* _INSTRUCTIONS TO FOLLOW_:
Rewrite every line of the records, requests included, starting with the line that contains "The width and" and going on through the end of the records, and scale the coordinates in the answers by multiplying each by 0.3 and rounding to whole numbers, with halves rounded up. Leave the pictures out of your answer.

* _SOURCE RECORDS_:
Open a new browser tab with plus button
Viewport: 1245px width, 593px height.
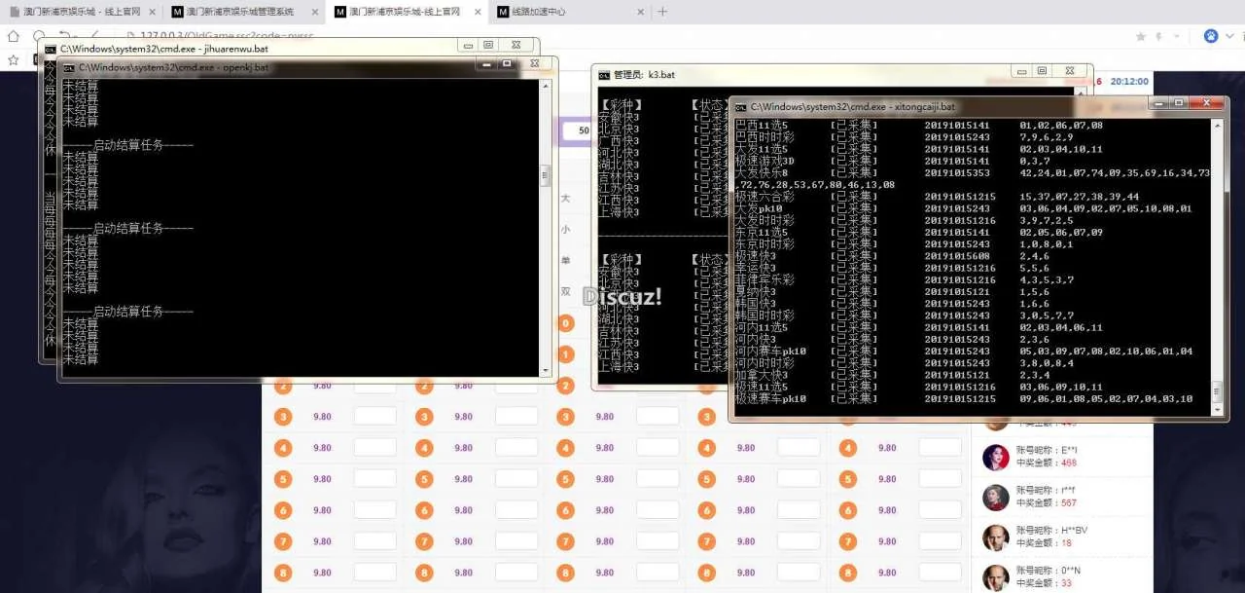point(662,12)
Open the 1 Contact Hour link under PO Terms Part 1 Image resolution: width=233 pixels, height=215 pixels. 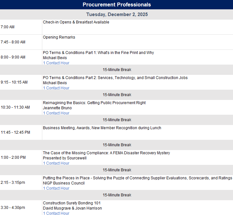pyautogui.click(x=56, y=63)
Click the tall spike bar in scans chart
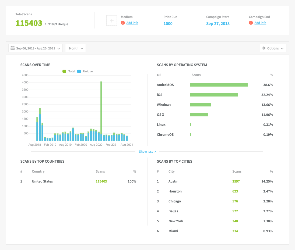295x250 pixels. (101, 108)
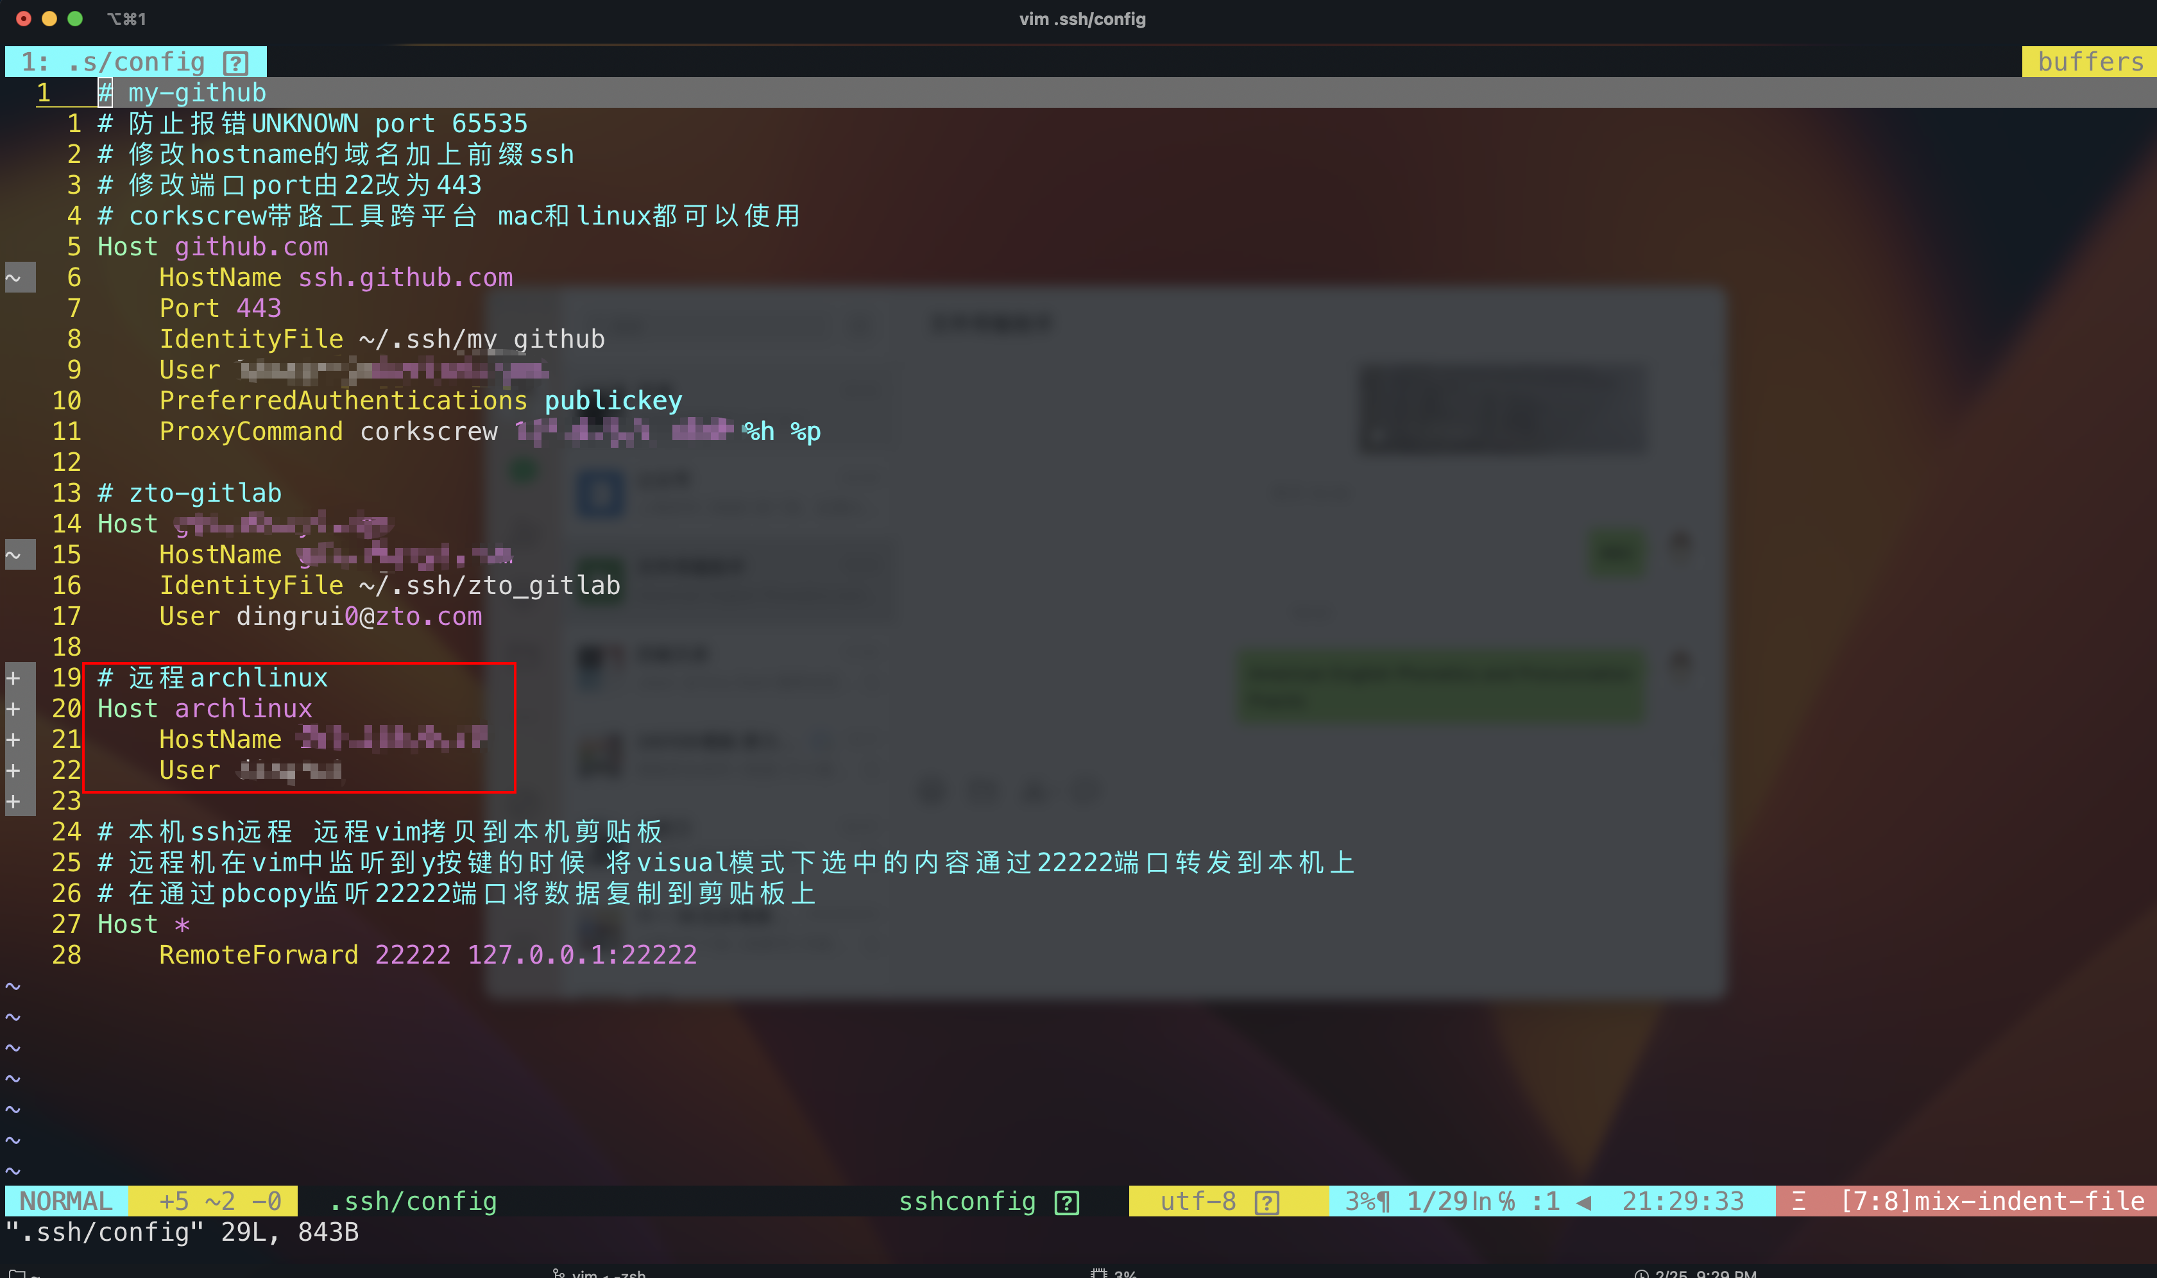The image size is (2157, 1278).
Task: Click the '+5 ~2 -0' git hunk summary
Action: [x=220, y=1201]
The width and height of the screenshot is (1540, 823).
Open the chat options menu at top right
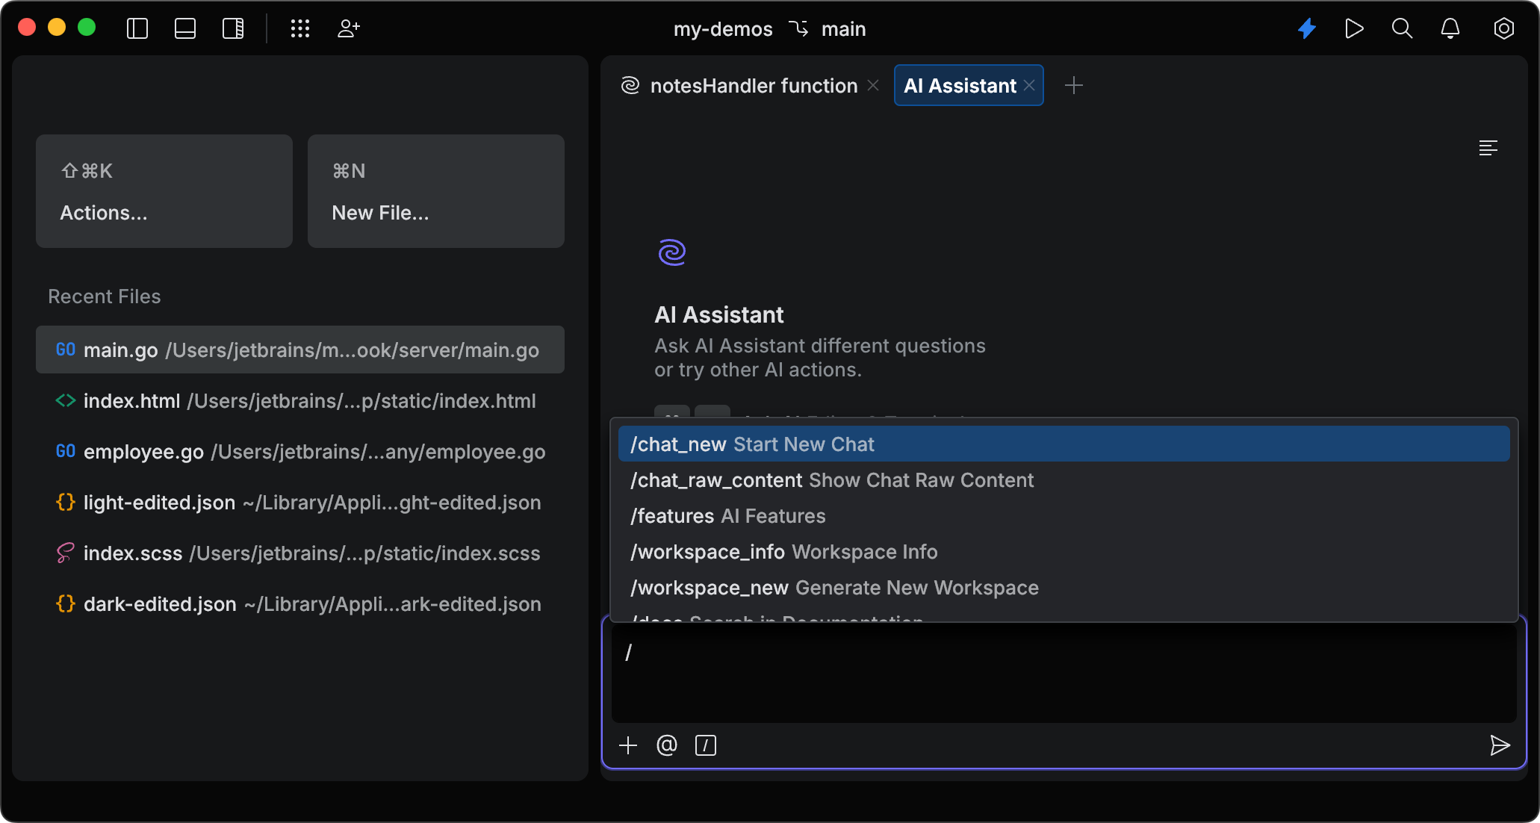pyautogui.click(x=1488, y=148)
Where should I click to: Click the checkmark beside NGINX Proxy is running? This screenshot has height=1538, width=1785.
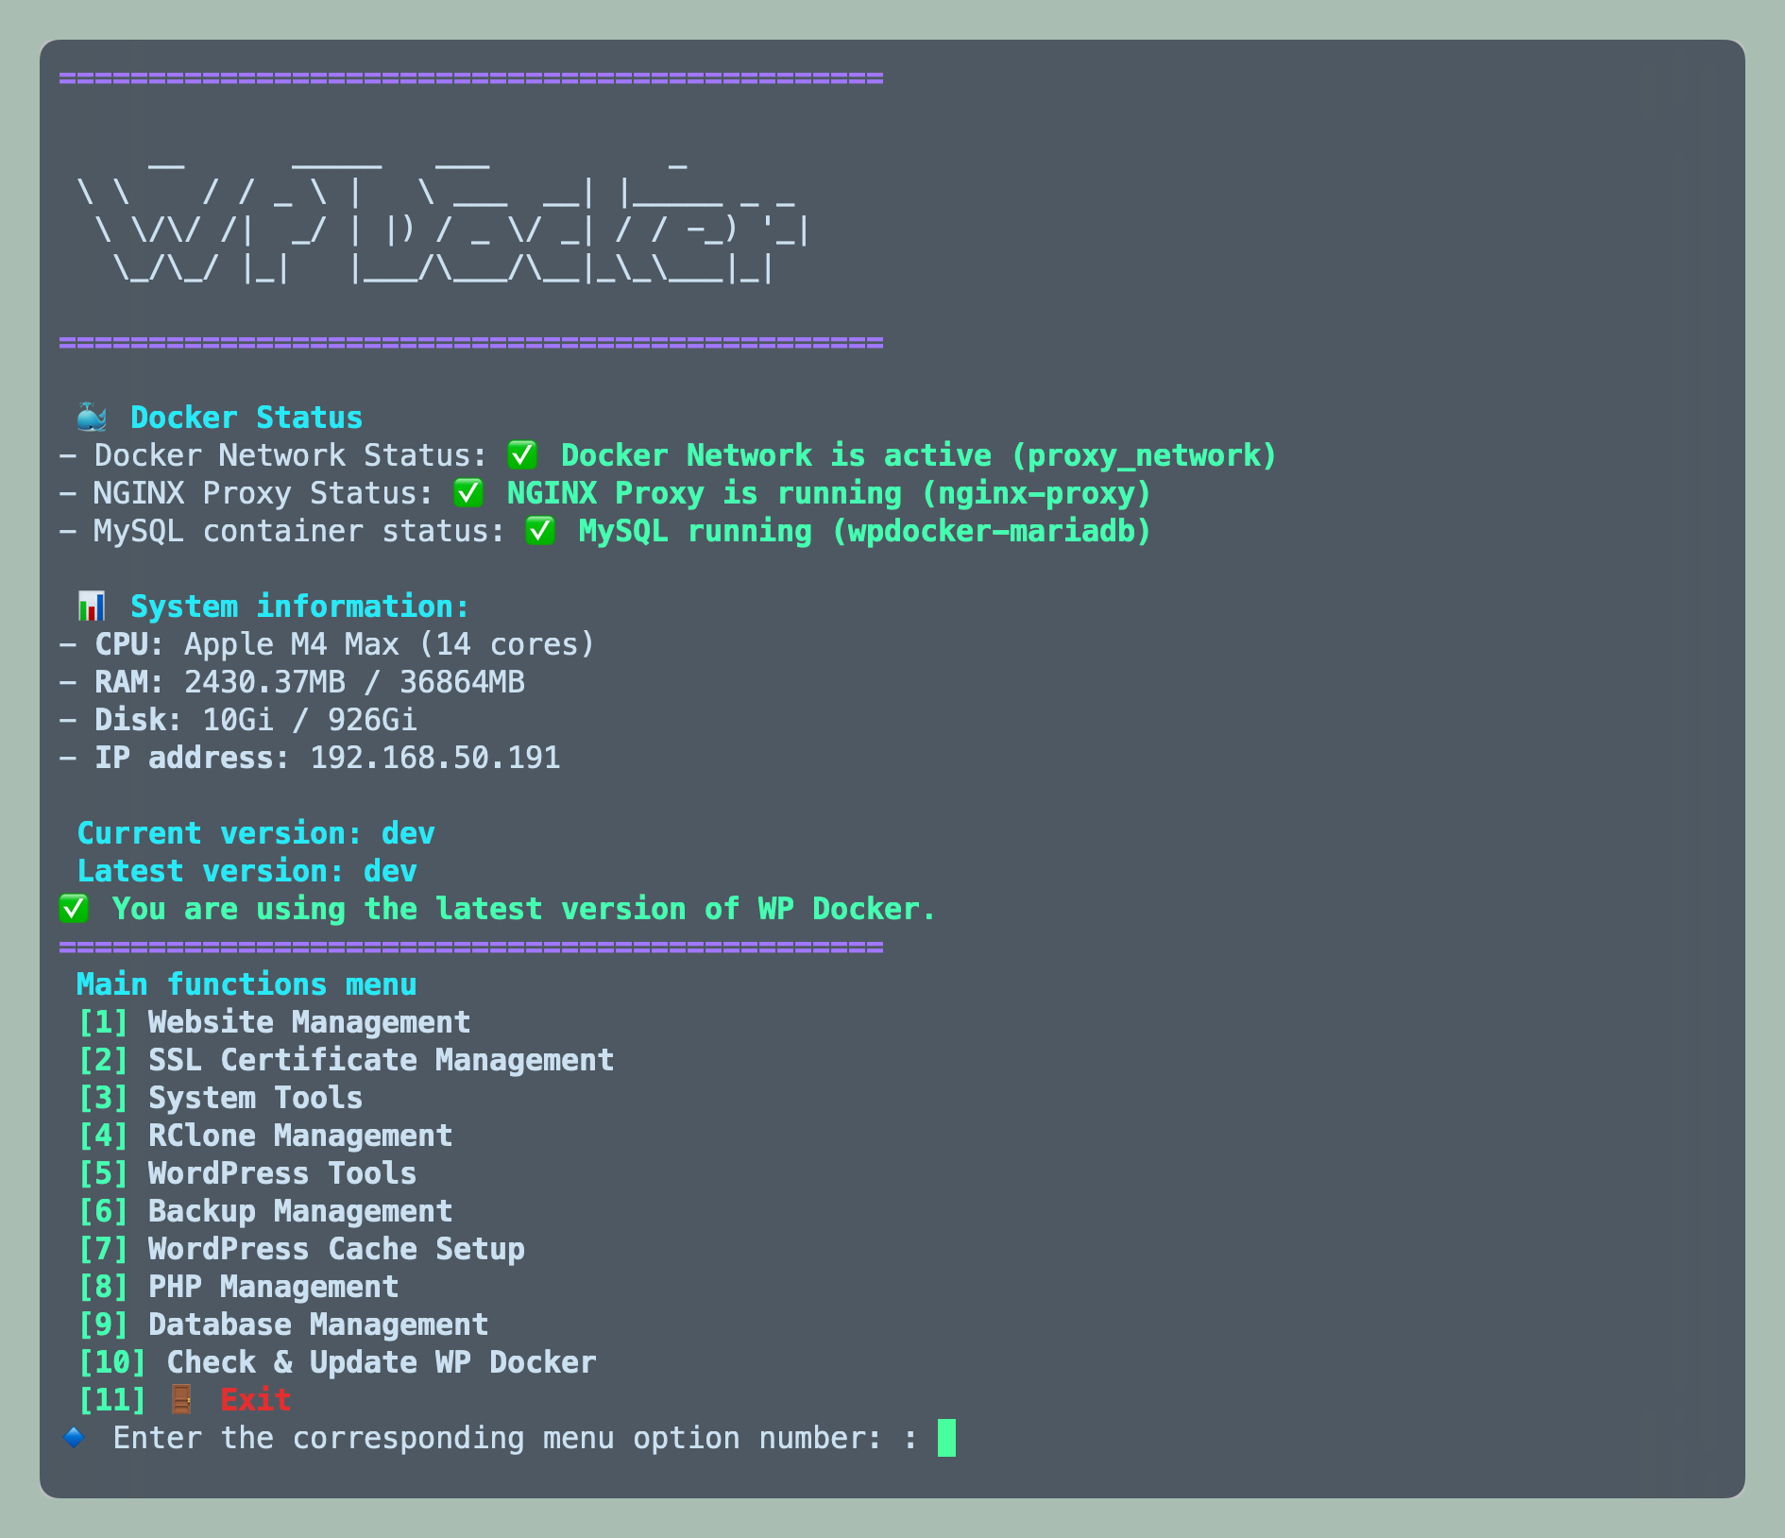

* _ANSWER TO THIS TASK_:
The width and height of the screenshot is (1540, 823).
Open the chat options menu at top right
pyautogui.click(x=446, y=44)
Where should I click to: Click the checkmark beside NGINX Proxy is running? This screenshot has height=1538, width=1785.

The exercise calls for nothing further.